Her case is similar to that of many of the businesses in Côte d’Ivoire that struggled under the corruption and intimidation prevalent during the previous government. With 71 employees, her firm is an example of how a good business plan and a strong understanding of local realities can compete with foreign giants such as Nestlé and Danone. “Business is picking up,” Ms Konaté said. “We have the feeling that things are moving forward after a decade of difficulties. The government has, so far, adopted several measures that make our life easier.”

Despite the government’s new policies and the investment forum’s momentum, SME owners still face several difficulties, particularly in raising capital, explained Joseph Amissah, the director of a small-business group. Banks and other funding institutions do not provide enough guidance and are reluctant to take risks, he said.

But alternatives to a wary banking system are emerging. Thierry N’Doufou is the CEO of Siregex, a 20-month-old high-tech company with ten employees. In May 2014 it launched an educational tablet for Ivorian classrooms that should be available soon in neighbouring countries.
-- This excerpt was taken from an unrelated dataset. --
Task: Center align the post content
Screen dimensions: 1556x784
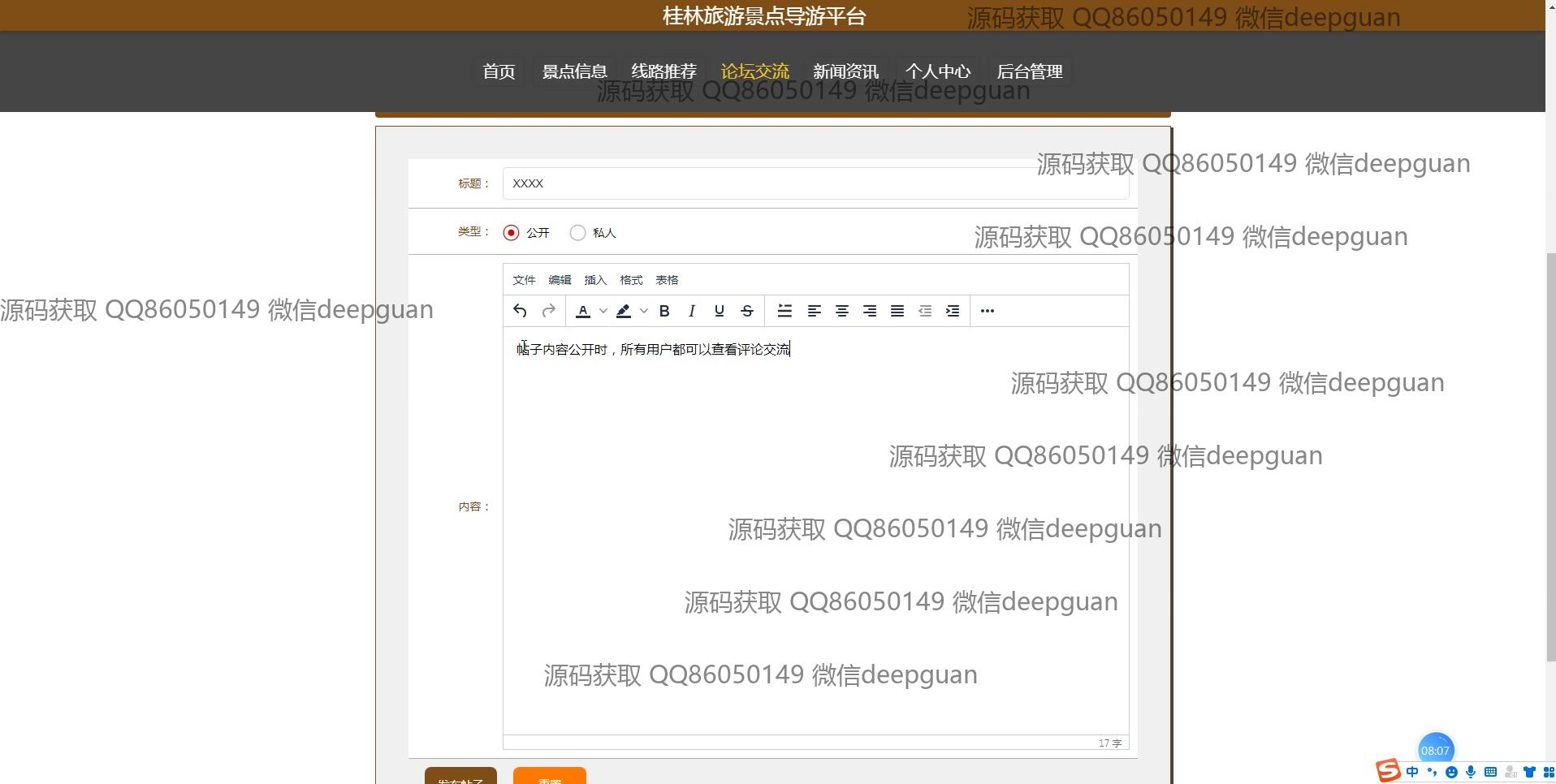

It has succeeded by overcoming major investment obstacles. Finding the funding was the hardest hurdle. “Ivorian bankers did not understand the project,” explained Mr N’Doufou. “We succeeded in earning the trust of certain persons and investment funds to secure the project.” (Mr N’Doufou, however, would not share the names of his investors.)

In addition to the difficulty of raising capital, the country’s “heavy fiscal burden” is impeding the development of SMEs, said Jean Kacou Kiagou, president of Côte d’Ivoire’s General Business Council, an association of business owners. The government’s taxation policies deter investments and encourage companies to relocate to neighbouring countries such as Ghana, with fewer fiscal constraints, he said last March. Businesses represent 90% of the Ivorian government’s tax revenues, while the African average is about 40%, according to the OECD, an intergovernmental think-tank.

Fiscal pressure and the absence of funding need to be tackled together, according to the commerce minister. This is the goal of an upcoming government programme, which plans to improve managerial skills and teach companies how to participate in a competitive environment. “SMEs are crucial to fight against unemployment and poverty,” Mr Billon said. “It is a government priority.”

Investors in Côte d’Ivoire, for the most part, are still holding their breath: political reconciliation from the bloody post-electoral crisis has yet to become a reality. The next presidential elections are in 2015. Firm economic growth may only take place once the troubles are definitively over.